Review: “City of Gold” is a moveable, and enjoyable, feast

This documentary about the noted food writer Jonathan Gold should appeal to even the most discriminating palates.

I’m no gourmand. I’m not even a foodie. I mean, I like food, and I like food that tastes good better than food that tastes bad. But when I watch documentaries about thousand-dollar sushi or modernist Danish restaurants, I can be a tough crowd. When it comes to fetishes and porn, my favorite kinds don’t come prefixed by ‘food-.’

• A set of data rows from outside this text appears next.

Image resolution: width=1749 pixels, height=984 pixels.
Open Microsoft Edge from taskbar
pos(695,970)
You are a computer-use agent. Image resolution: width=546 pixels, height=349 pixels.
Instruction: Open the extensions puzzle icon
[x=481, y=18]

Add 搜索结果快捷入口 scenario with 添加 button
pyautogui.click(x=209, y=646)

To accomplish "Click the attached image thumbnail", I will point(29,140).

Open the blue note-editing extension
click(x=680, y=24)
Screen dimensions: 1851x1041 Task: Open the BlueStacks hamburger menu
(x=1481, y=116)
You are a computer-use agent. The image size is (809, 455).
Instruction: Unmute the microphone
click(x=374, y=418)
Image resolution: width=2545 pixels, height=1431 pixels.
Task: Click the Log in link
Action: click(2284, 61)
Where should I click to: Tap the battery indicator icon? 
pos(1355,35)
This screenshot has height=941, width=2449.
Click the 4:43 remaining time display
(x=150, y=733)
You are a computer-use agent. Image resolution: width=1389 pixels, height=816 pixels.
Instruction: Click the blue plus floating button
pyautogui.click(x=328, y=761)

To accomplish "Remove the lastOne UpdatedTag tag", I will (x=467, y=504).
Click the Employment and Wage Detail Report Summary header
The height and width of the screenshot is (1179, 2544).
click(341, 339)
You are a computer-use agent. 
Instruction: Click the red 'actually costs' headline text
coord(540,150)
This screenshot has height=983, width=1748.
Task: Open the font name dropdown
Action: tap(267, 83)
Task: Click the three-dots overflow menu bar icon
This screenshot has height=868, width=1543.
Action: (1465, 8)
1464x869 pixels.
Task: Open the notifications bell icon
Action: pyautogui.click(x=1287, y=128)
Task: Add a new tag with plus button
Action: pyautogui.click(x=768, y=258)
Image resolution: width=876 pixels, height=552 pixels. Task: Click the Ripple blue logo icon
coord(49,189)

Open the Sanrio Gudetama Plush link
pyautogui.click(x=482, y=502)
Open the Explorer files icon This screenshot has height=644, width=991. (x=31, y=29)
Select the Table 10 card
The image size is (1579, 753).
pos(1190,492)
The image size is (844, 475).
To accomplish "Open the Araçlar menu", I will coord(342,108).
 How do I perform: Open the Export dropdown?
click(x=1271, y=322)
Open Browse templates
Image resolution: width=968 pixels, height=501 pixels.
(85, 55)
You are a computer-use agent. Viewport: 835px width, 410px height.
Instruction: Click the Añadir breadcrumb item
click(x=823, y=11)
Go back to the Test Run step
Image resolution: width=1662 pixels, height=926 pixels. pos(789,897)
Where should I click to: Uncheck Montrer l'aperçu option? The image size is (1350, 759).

And there have been nearly as many food-porn movies in recent years as there have been actual sex-porn movies. All this preface is my excuse for not getting around to watching “City of Gold,” the documentary profile of Los Angeles Times food writer Jonathan Gold, until now. My mistake. This is a movie that’s about food, yes, but also a fascinating human and the infinitely diverse metropolis he calls home.

Jonathan Gold


I’d never heard of Jonathan Gold before I learned about this film. (See, not a foodie.) But he is apparently one of the key figures in shifting the focus of restaurant reviews from white-linen French bistros to taco carts and strip malls. If it feels like a cliché now to say that you can always find the best ethnic food (whatever that means) in sketchy, linoleum-encrusted outposts, it’s because Gold shined a light on neighborhood Korean barbecue joints and Iranian cafes.

In other words, pretty much every food cart pod should be renamed in his honor. But he’s also a charmingly reticent, thoroughly decent-seeming profile subject with layers that would make an onion proud. Whether detailing his all-too-human struggles with deadlines, depicting his contentedly cluttered family life, or relating his time as the cellist in a punk rock band, the movie doles out biographical data judiciously.

“City of Gold,” though, lives up to its title, tagging along as Gold cruises around Los Angeles in his Dodge pickup, showering love on this patchwork, polyglot urban domain. Most positive cinematic portraits of L.A. are tinged with at least some derision, but this is might be the first film I’ve ever seen that made me actually want to live there. Or at least appreciate why others do. And only part of it has to do with food.

(“City of Gold” opens Friday, March 25, at Cinema 21. Jonathan Gold will appear live via Skype following the 7 p.m. screening on Thursday, March 31.)